→ ABOUT THIS TASK
From the data below, copy out every line in which the word "bottom" occurs.

** INFORMATION follows **

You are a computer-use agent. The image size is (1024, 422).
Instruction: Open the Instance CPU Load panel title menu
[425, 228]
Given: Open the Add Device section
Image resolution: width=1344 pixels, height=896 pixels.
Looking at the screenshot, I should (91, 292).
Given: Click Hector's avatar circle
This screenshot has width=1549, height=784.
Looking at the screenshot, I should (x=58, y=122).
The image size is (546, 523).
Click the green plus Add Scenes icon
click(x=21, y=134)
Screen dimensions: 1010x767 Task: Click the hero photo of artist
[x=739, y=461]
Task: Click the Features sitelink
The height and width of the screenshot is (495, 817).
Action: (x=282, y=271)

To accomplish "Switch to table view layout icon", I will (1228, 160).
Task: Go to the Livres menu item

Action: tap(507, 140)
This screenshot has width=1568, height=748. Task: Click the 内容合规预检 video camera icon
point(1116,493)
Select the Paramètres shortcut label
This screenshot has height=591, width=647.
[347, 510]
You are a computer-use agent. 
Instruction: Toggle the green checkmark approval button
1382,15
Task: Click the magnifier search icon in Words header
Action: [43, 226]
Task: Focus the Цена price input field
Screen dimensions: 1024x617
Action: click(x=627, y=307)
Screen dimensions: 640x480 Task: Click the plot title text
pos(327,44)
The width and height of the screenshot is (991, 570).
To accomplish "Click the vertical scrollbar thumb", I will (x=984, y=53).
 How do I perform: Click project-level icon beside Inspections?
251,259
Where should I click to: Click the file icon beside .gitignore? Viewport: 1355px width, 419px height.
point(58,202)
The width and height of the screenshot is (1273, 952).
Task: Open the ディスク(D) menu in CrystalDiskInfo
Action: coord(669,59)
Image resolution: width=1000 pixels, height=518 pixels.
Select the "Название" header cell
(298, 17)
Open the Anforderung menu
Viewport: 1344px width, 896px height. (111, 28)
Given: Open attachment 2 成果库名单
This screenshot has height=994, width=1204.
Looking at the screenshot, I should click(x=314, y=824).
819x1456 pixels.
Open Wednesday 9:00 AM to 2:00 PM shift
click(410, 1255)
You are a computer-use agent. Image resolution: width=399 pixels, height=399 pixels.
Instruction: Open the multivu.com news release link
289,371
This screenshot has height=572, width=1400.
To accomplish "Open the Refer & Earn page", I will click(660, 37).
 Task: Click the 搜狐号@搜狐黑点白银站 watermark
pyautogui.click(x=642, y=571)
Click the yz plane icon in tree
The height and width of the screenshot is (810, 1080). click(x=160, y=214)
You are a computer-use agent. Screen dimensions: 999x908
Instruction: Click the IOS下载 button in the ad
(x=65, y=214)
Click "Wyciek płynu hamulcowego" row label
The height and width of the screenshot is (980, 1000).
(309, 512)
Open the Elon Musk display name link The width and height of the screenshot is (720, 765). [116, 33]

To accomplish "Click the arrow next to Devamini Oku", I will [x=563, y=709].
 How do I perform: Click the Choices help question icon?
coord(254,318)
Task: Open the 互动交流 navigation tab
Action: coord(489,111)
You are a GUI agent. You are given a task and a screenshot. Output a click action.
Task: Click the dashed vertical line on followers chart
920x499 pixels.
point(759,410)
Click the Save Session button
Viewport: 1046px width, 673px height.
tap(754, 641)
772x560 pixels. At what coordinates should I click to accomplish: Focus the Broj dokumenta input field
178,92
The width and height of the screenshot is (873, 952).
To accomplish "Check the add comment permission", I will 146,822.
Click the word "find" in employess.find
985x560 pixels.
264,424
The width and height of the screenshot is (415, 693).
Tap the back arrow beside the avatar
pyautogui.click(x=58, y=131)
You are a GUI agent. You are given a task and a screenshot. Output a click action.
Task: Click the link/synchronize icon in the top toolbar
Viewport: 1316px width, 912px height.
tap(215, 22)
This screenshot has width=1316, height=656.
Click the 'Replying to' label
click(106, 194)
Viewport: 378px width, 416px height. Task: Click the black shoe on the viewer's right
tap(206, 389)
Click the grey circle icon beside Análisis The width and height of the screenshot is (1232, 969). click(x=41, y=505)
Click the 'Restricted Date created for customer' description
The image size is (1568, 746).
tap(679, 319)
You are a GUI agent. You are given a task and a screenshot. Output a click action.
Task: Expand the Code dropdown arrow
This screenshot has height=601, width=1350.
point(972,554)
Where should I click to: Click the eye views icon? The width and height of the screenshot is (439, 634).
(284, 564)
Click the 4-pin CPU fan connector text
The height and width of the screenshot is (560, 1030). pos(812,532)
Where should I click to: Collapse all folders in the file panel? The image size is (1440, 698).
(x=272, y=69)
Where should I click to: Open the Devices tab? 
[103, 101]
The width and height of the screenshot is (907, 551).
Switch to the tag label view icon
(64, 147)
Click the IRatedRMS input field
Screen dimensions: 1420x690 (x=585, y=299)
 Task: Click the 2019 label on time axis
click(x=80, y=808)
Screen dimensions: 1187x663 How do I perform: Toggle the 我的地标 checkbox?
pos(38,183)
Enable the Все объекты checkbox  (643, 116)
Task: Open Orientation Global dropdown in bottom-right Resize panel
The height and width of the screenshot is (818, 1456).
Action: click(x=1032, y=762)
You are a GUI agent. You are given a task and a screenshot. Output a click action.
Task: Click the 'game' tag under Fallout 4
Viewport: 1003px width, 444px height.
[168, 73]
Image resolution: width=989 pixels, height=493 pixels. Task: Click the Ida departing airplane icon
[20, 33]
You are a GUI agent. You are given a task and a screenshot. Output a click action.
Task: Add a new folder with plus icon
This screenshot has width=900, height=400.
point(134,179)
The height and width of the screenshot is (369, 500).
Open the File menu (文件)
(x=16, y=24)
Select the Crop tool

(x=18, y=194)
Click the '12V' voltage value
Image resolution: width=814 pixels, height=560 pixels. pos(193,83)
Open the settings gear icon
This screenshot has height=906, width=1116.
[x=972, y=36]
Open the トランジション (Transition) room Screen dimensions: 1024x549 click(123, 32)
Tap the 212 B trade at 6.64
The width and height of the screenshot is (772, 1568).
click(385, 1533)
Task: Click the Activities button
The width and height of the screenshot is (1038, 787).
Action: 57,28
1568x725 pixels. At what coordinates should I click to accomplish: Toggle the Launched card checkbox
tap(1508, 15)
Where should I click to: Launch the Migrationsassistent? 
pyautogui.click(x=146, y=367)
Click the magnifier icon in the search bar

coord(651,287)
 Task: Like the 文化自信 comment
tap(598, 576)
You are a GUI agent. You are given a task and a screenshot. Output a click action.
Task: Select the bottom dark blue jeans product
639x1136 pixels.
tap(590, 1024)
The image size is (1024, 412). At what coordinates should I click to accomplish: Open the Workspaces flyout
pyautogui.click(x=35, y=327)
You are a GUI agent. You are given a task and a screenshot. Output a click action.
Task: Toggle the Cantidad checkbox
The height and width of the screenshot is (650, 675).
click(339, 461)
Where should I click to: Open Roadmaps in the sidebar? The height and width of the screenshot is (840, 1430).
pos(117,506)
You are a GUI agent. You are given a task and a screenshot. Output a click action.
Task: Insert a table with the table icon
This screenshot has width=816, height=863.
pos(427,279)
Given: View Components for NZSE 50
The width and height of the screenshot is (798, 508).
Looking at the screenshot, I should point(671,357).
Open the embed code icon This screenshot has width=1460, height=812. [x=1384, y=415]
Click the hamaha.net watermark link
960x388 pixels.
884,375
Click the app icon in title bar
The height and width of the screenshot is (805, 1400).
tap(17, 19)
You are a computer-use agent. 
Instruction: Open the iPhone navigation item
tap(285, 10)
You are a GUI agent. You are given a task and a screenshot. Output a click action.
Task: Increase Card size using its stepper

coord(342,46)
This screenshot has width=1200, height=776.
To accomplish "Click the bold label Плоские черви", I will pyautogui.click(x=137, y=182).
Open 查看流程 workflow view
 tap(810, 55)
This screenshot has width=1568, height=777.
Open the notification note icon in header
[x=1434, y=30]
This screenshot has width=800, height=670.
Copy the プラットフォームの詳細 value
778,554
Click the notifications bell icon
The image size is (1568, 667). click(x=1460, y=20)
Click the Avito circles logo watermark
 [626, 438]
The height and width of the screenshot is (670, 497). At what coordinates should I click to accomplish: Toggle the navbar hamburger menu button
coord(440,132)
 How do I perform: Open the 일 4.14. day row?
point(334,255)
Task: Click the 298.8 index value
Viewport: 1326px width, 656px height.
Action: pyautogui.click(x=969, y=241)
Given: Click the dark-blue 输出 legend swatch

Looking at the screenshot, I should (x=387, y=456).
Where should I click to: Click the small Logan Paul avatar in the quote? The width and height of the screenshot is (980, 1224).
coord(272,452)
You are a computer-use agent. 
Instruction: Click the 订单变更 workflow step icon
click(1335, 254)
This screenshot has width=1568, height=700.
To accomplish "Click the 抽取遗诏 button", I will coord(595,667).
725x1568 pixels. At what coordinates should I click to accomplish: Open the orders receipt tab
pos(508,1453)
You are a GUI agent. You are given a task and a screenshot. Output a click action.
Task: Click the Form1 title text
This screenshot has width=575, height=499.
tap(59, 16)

** End of INFORMATION **

→ YOUR RESPONSE
Task: Open Orientation Global dropdown in bottom-right Resize panel
Task: Select the bottom dark blue jeans product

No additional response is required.